- Secretary General: Aylín Álvarez Garcia
- Founded: 4 April 1962
- Headquarters: Havana
- Membership: 800,000+
- Ideology: Communism Marxism–Leninism Castroism Anti-imperialism Internationalism
- Position: Far-Left
- Mother party: Communist Party of Cuba
- International affiliation: WFDY
- Newspaper: Juventud Rebelde

= Young Communist League (Cuba) =

Youth organization of the Communist Party of Cuba

The Young Communist League (Unión de Jóvenes Comunistas, UJC) is the youth organization of the Communist Party of Cuba. Its membership is voluntary and selective. The organizations counts more than 800,000 active members.
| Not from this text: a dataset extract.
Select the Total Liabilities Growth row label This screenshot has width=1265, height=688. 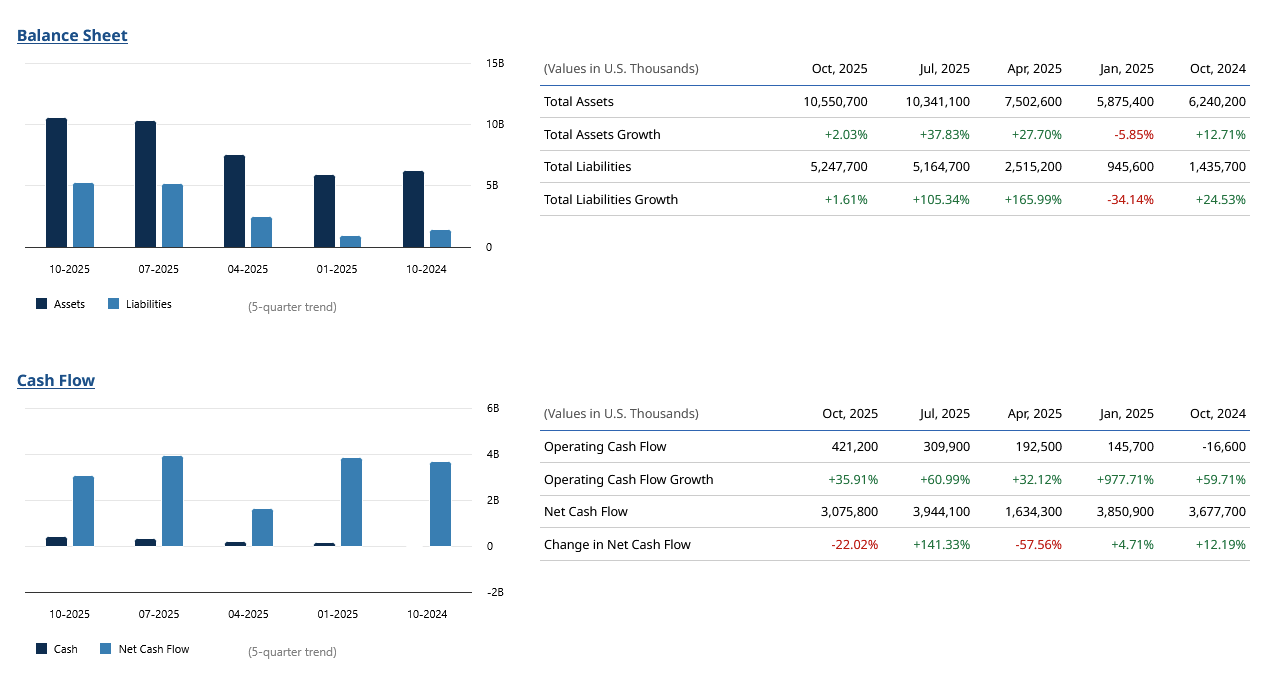(611, 200)
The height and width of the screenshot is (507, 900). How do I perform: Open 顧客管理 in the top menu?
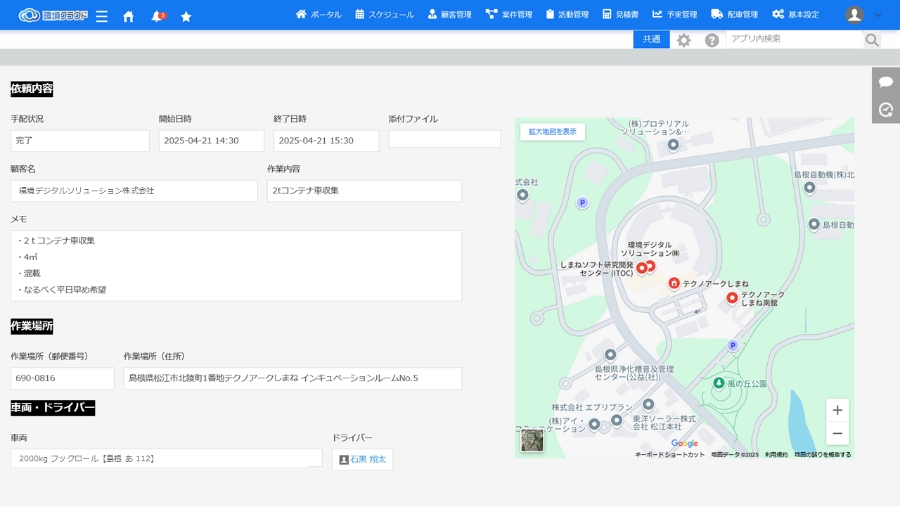[x=449, y=15]
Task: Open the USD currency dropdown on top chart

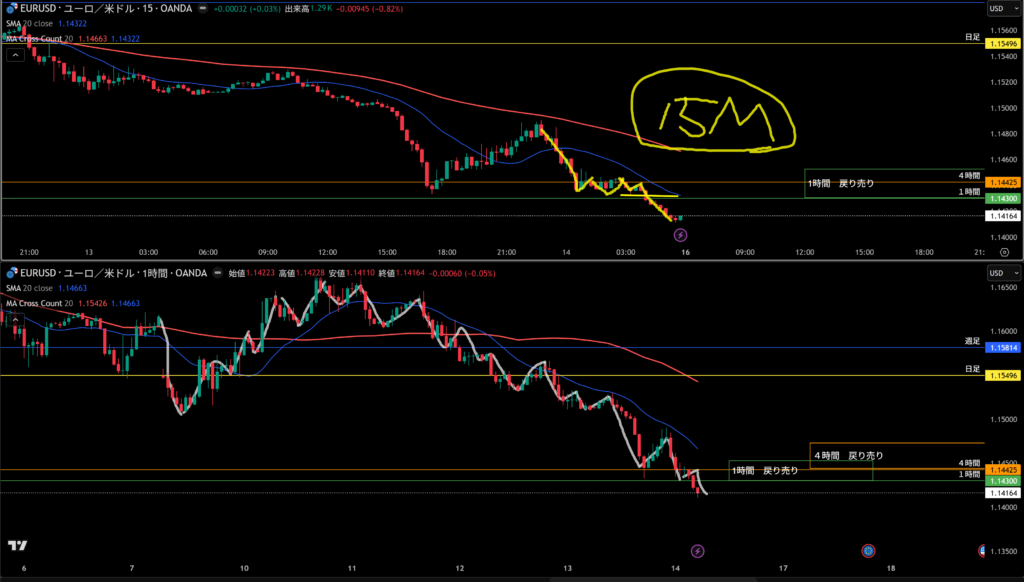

Its symbol shows the stylized faces of Julio Antonio Mella, Camilo Cienfuegos and Che Guevara. The motto is Estudio, Trabajo, Fusil and means "Study, Work, Rifle".

==History==
The Cuban Young Communist League came into existence along with the Communist Party of Cuba on April 4, 1962.

==Organization==
Aylín Álvarez Garcia is the First Secretary of the organisation. The UJC is a member organization of the World Federation of Democratic Youth. The 11th and 14th World Festival of Youth and Students were hosted in Cuba by the organization. The UJC publishes the daily newspaper Juventud Rebelde (Rebellious Youth) throughout Cuba. Members are expected to support the organization by donating 2% of their income monthly.